Hulton Archive/Getty Images
In the early 1950s, a U.S. Coast Guard team provided dental care to the Alaskan natives in the isolated village of Stebbins.
In the early 1950s, a U.S. Coast Guard team provided dental care to the Alaskan natives in the isolated village of Stebbins. Hulton Archive/Getty Images
In small towns and villages throughout Alaska, people can't easily get dental care — mostly because there are so few dentists. As a result, Native Alaskans suffer more than their share of dental decay and tooth loss.
Now one program is training ordinary citizens as dental therapists. The idea behind the Alaska Native Tribal Health Consortium's plan is for neighbors to gain the skills they need to treat other neighbors. This week, The New York Times featured the program in an article headlined "Dental Clinics, Meeting a Need With No Dentists".
Project manager Carol Odinzoff says Alaska's first dental therapists, or dental health aides, studied in countries like New Zealand — where people depend on a similar system for care. So far, 10 dental therapists are working in Alaskan tribal communities. After two years of training, they'll clean teeth, fill cavities and work with licensed doctors of dentistry on more complicated procedures. Aides e-mail pictures of suspect teeth to dentists for consultation.

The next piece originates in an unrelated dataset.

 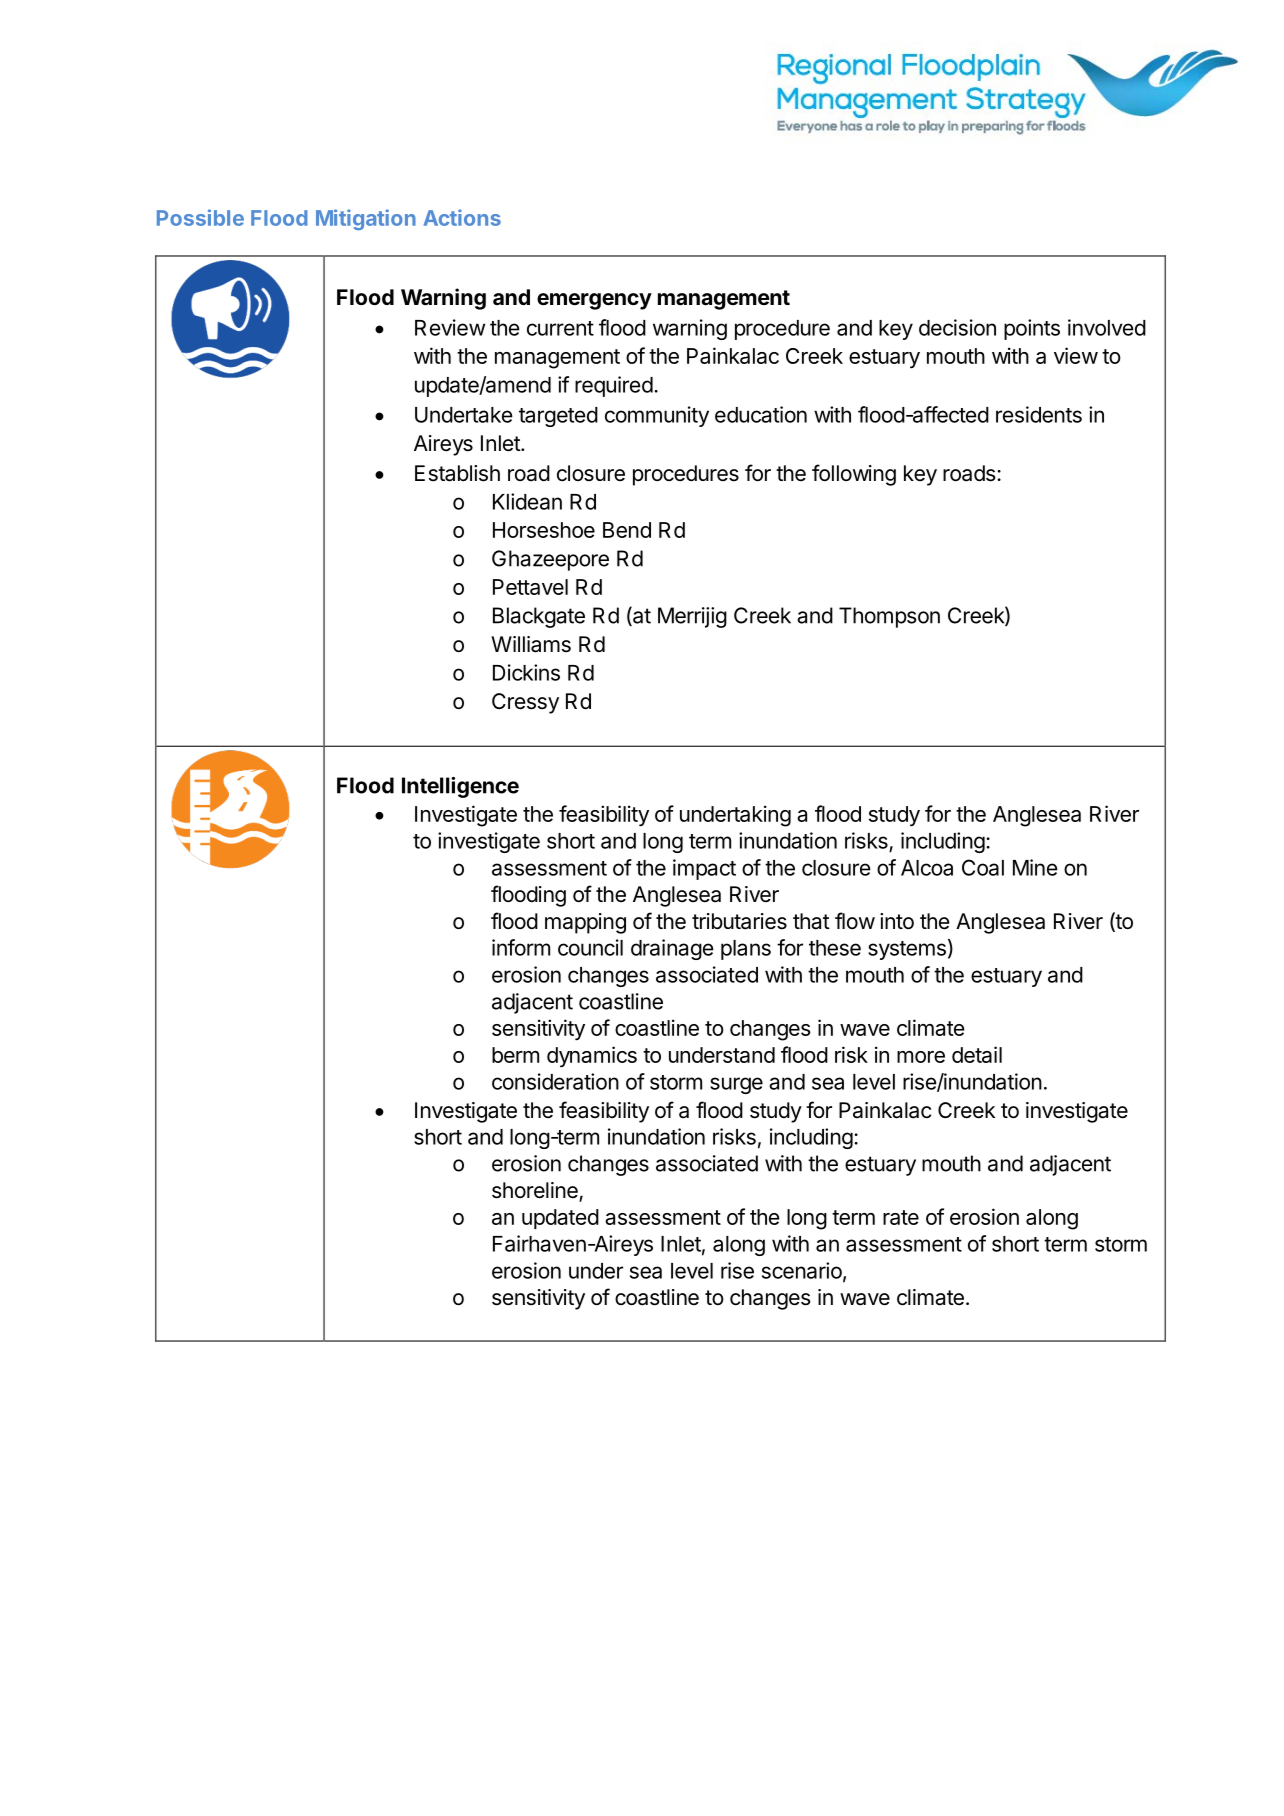 I want to click on Williams, so click(x=531, y=644).
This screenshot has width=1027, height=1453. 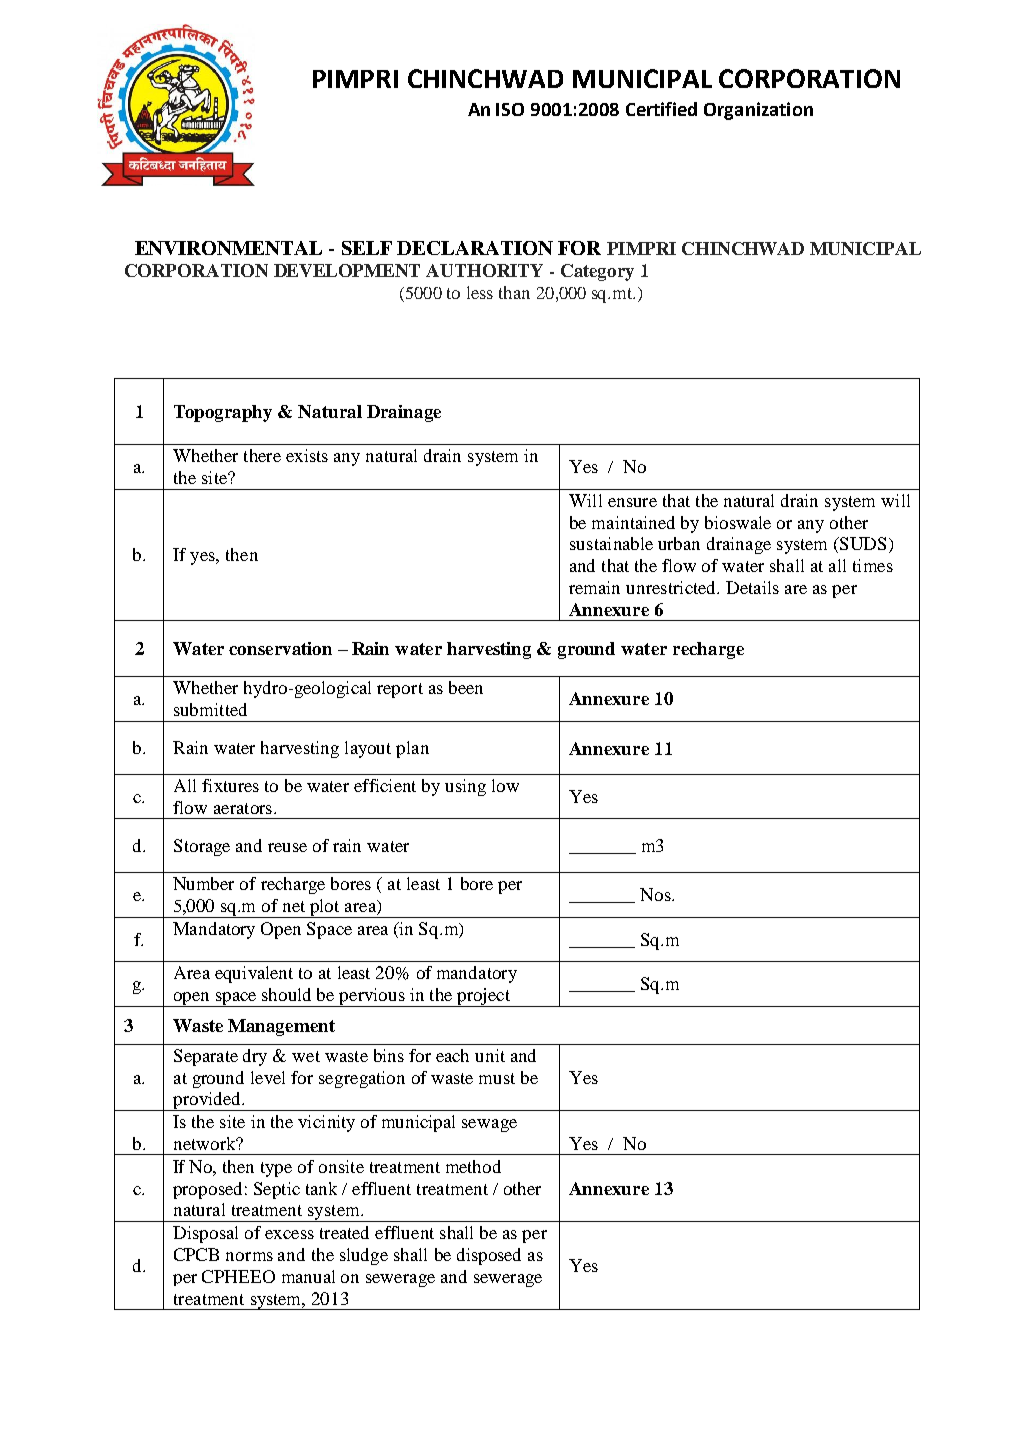 I want to click on aerators, so click(x=243, y=808).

Odinzoff says she's encouraged by earlier success with health aides, and by research into the quality of care in countries where dental therapists work. "We have not been able to find anywhere in the world where this has not been a successful model of providing dental services in rural communities," she says.
Meanwhile, the Alaska Dental Society and the American Dental Association warn that the dental therapists aren't real dentists. They say therapists could end up doing more harm than good. The professional dentistry groups sued to block the program, but dropped their case last summer.

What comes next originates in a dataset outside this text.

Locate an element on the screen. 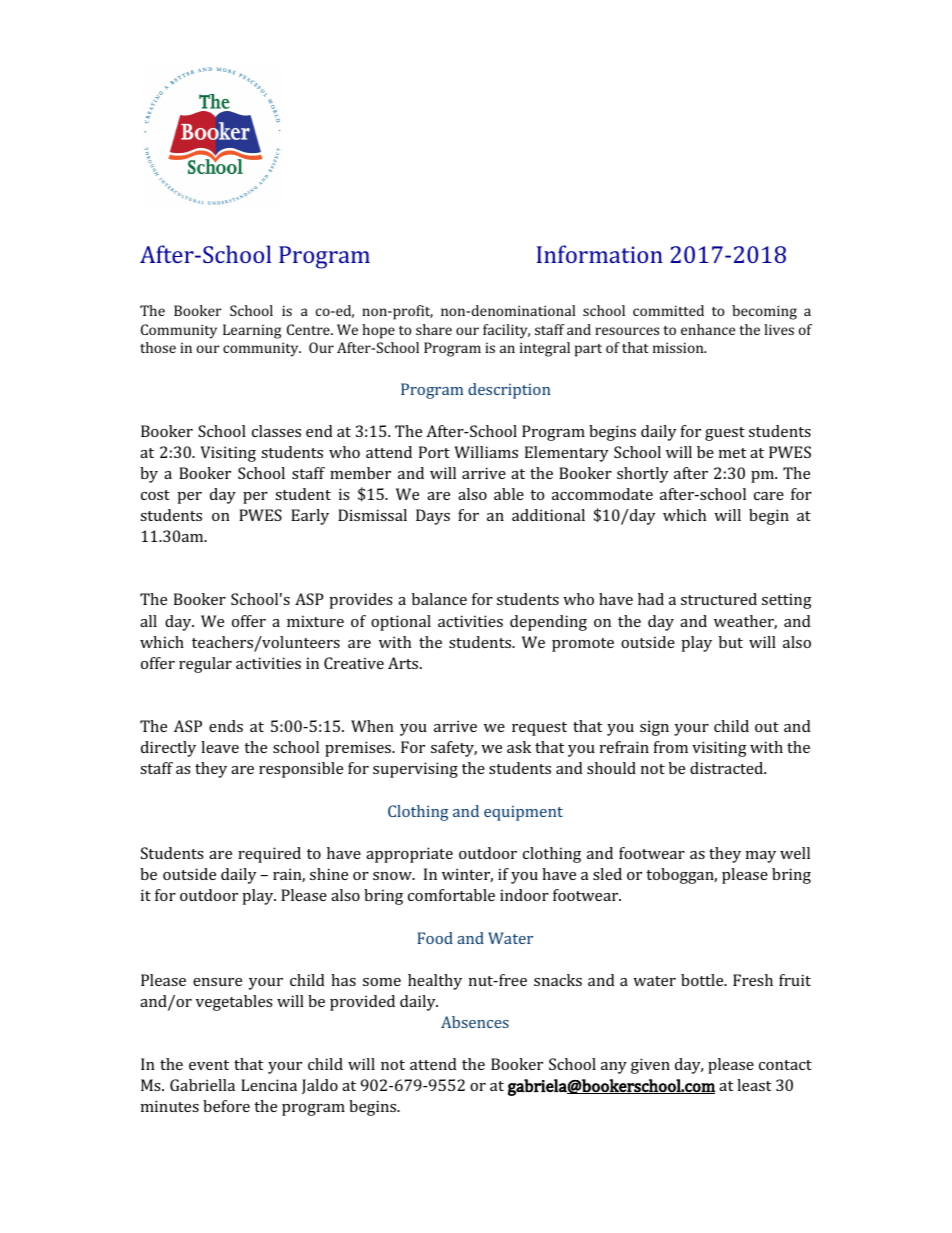 This screenshot has height=1233, width=952. structured is located at coordinates (719, 599).
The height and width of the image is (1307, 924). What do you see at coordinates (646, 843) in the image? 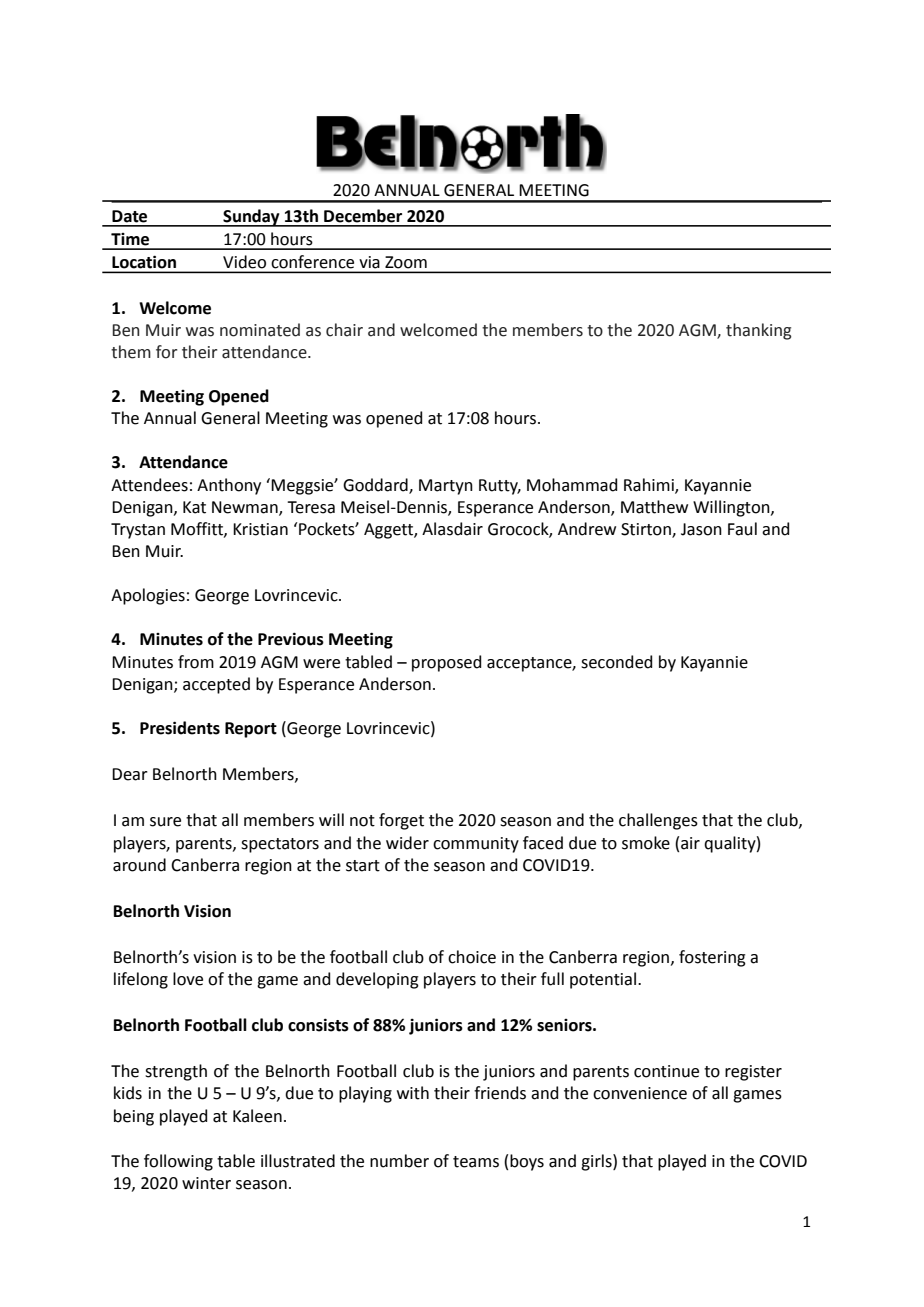
I see `smoke` at bounding box center [646, 843].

If the choice is between getting care from a trained neighbor and not getting care, Odinzoff says, most people will choose the dental therapist. "The problem right now with what we're seeing is there is so much active decay, so much active disease," she says. "Mouth after mouth after mouth — you've got 5- and 6- and 7-year-olds with absolutely decayed teeth." For lack of earlier care, those children are now destined for full dental restorations under general anaesthetic in a hospital. She continues, "I had never seen that before I came to Alaska."